Am Sonntag identifizierte die dänische Polizei den Todesschützen von Kopenhagen als Omar Abdel Hamid El-Hussein. Er wird beschuldigt, eine Konferenz über Meinungsfreiheit und danach eine Synagoge angegriffen zu haben.
Der Schütze wurde am Sonntagmorgen von der Polizei in der Nähe eines Bahnhofs im Kopenhagener Stadtteil Norrebro erschossen. Er kehrte, wie es hieß, zu einer Adresse zurück, die schon von der Polizei überwacht wurde. Polizeichef Thorkild Fogde sagte, dass der Verdächtige „mit Pistolen bewaffnet“ gewesen sei, als er bei der Polizeiaktion erschossen wurde.
Wieder einmal war ein in einen tödlichen Terroranschlag verwickelter Mann der Polizei und den Sicherheitsdiensten bekannt. Er war auch „auf dem Radar“ der Geheimdienste. Er war 22 Jahre alt und in Dänemark geboren. Die Polizei wusste von seinen Verbindungen zu kriminellen Gangs und seinen Verurteilungen aufgrund von Gewaltdelikten und Waffenhandels. Der Chef der dänischen Aufklärung sagte Reportern, die Polizei arbeite daran festzustellen, ob er schon einmal nach Syrien oder in den Irak gereist sei.
Die Schüsse auf die Konferenz ereigneten sich zwischen 15.30 und 16.00 Uhr. Der 55-jährige finnische Filmregisseur Nørgaard starb in dem Kugelhagel, als vierzig Kugeln durch das Fenster des Konferenzcafes schlugen, in dem auch der schwedische Karikaturist Lars Vilks anwesend war, der schon Todesdrohungen erhalten hat, weil der den Propheten Mohammed karikiert hat.
Vilks blieb unverletzt, aber drei Polizisten wurden verwundet.
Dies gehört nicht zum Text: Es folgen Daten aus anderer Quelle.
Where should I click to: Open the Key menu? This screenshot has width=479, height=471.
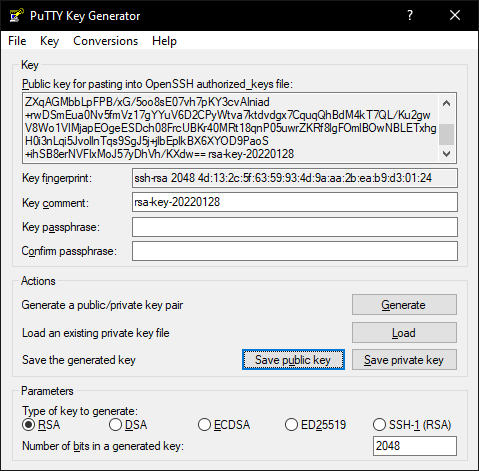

Der Schütze floh in einem gestohlenen VW Polo, der später ein paar Kilometer entfernt von der Polizei gefunden wurde.
Kurz nach Mitternacht, ca. eine halbe Stunde zu Fuß von dem Tagungsort entfernt, wurde Dan Uzan in den Kopf geschossen und verstarb später. Uzan hatte als Freiwilliger eine Bat Mitzvah Party in einer Synagoge in Krystalgade bewacht. Zwei Polizisten wurden ebenfalls verwundet. Sie erlitten Schüsse in die Arme und Beine, berichtete der Sprecher der Polizei von Kopenhagen, Allan Wadsworth-Hansen.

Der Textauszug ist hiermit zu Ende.